Welches Vitamin bei sexueller Unlust? Das Sonnenvitamin könnte helfen
Wenn die Lust auf Sex nachlässt, liegt es nicht immer an Stress oder Beziehungsproblemen. Oft spielt auch die Ernährung – oder besser gesagt – ein Mangel an bestimmten Nährstoffen eine Rolle. Besonders Vitamin D steht inzwischen im Fokus, wenn es um die Libido geht. Viele Menschen unterschätzen, wie stark dieses Vitamin den Hormonhaushalt und damit auch das sexuelle Verlangen beeinflussen kann.
Vitamin D, auch „Sonnenvitamin“ genannt, wird hauptsächlich durch Sonnenlicht in der Haut gebildet. Bei zu wenig Tageslicht, besonders im Winter, sinkt der Spiegel schnell – und mit ihm auch die Energie und Lebensfreude. Studien zeigen, dass ein Mangel an Vitamin D mit einer verminderten Libido bei Männern und Frauen einhergehen kann. Das liegt daran, dass das Vitamin eine wichtige Rolle bei der Produktion von Sexualhormonen, wie Testosteron und Östrogen, spielt.
Zu wenig Vitamin D kann also indirekt zu einer verlangsamten Durchblutung, geringerem Energieniveau und emotionaler Distanz führen – alles Faktoren, die die sexuelle Lust beeinträchtigen. Eine ausgewogene Ernährung mit fettreichen Fischen, Eiern oder gegebenenfalls gezielten Nahrungsergänzungsmitteln kann helfen, den Spiegel wieder ins Gleichgewicht zu bringen.
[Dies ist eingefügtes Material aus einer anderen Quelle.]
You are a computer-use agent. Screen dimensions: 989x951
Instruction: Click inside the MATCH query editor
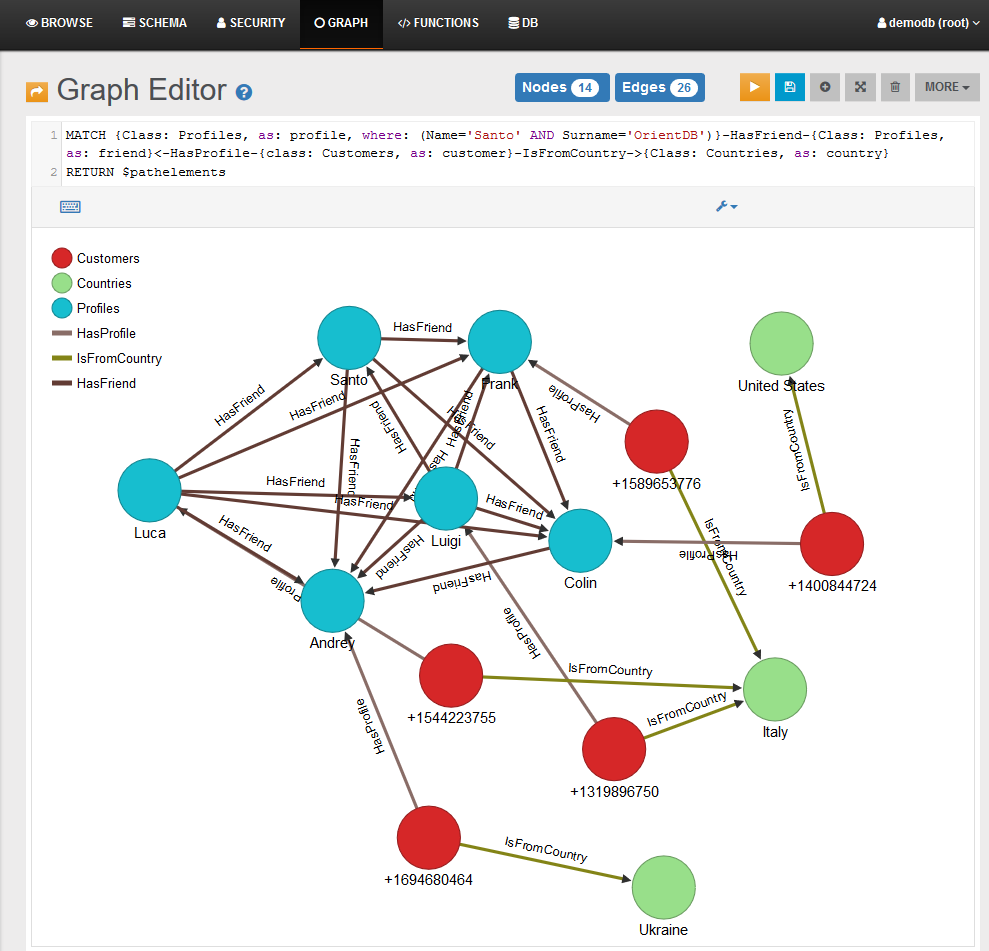[500, 152]
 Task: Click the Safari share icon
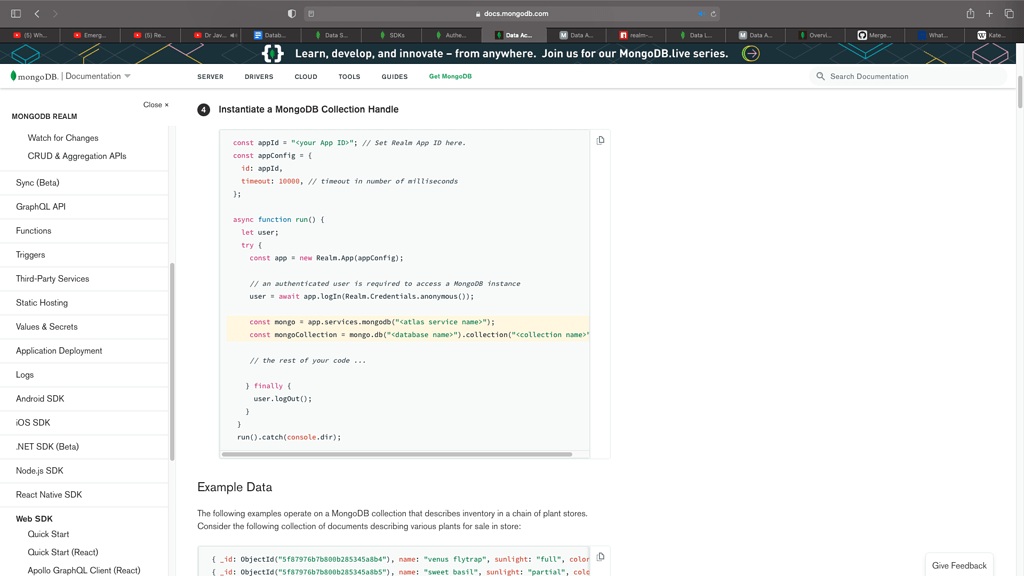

Wer merkt, dass die Lust auf Sex abnimmt, sollte daher nicht nur psychologische Ursachen prüfen – ein Blick auf den Vitamin-D-Spiegel kann ebenso sinnvoll sein. Ein Arzt kann leicht einen Test durchführen und bei Bedarf eine Supplementierung empfehlen. Einfache Maßnahmen, wie regelmäßiges Tageslicht oder eine gezielte Einnahme, können da bereits viel bewirken.